Stored data

Content starts

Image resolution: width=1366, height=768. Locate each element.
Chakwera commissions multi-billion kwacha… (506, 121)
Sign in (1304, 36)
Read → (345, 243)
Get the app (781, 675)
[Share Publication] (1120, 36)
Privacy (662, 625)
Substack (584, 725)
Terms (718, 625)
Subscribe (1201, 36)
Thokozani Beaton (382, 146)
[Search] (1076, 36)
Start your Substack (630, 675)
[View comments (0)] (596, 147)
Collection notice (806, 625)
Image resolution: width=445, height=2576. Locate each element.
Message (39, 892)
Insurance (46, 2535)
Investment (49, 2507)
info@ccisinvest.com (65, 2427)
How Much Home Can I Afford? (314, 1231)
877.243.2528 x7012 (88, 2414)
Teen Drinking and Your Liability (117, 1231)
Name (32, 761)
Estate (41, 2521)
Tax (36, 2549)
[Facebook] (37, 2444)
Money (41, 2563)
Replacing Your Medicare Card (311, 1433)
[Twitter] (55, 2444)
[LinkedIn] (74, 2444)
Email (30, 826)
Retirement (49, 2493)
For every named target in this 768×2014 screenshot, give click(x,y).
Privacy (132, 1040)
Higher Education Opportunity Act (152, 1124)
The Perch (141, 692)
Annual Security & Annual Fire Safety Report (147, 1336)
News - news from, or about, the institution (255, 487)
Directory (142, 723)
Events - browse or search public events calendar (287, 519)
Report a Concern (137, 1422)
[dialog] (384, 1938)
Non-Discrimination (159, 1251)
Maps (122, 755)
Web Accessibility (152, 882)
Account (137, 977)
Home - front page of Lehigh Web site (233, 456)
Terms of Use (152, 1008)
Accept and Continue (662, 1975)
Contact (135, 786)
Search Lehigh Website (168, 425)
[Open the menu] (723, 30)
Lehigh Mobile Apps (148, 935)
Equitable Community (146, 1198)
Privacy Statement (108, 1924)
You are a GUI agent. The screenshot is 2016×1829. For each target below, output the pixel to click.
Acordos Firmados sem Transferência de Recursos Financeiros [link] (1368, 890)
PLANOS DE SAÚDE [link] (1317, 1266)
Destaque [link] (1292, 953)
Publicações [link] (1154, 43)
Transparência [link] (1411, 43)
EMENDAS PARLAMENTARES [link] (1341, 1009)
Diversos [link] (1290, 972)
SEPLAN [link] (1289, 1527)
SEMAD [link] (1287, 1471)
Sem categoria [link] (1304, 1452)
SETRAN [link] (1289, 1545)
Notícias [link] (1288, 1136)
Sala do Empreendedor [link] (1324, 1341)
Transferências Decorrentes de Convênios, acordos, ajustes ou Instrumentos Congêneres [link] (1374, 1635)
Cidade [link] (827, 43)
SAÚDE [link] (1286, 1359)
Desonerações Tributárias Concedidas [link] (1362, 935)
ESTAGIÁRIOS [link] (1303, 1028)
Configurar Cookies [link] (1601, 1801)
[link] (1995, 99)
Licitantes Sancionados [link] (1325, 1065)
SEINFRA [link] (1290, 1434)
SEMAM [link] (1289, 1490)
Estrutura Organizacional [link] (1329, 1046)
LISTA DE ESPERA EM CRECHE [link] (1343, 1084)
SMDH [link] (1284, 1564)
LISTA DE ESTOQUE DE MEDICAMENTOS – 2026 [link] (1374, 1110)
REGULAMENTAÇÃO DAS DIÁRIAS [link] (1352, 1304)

Content ends

Problem requirements | Retype exactly, and only, the lines that run from the one with "SAÚDE [link] (1286, 1359)" through the final line of the entries.

Answer to this problem |
SAÚDE [link] (1286, 1359)
Desonerações Tributárias Concedidas [link] (1362, 935)
ESTAGIÁRIOS [link] (1303, 1028)
Configurar Cookies [link] (1601, 1801)
[link] (1995, 99)
Licitantes Sancionados [link] (1325, 1065)
SEINFRA [link] (1290, 1434)
SEMAM [link] (1289, 1490)
Estrutura Organizacional [link] (1329, 1046)
LISTA DE ESPERA EM CRECHE [link] (1343, 1084)
SMDH [link] (1284, 1564)
LISTA DE ESTOQUE DE MEDICAMENTOS – 2026 [link] (1374, 1110)
REGULAMENTAÇÃO DAS DIÁRIAS [link] (1352, 1304)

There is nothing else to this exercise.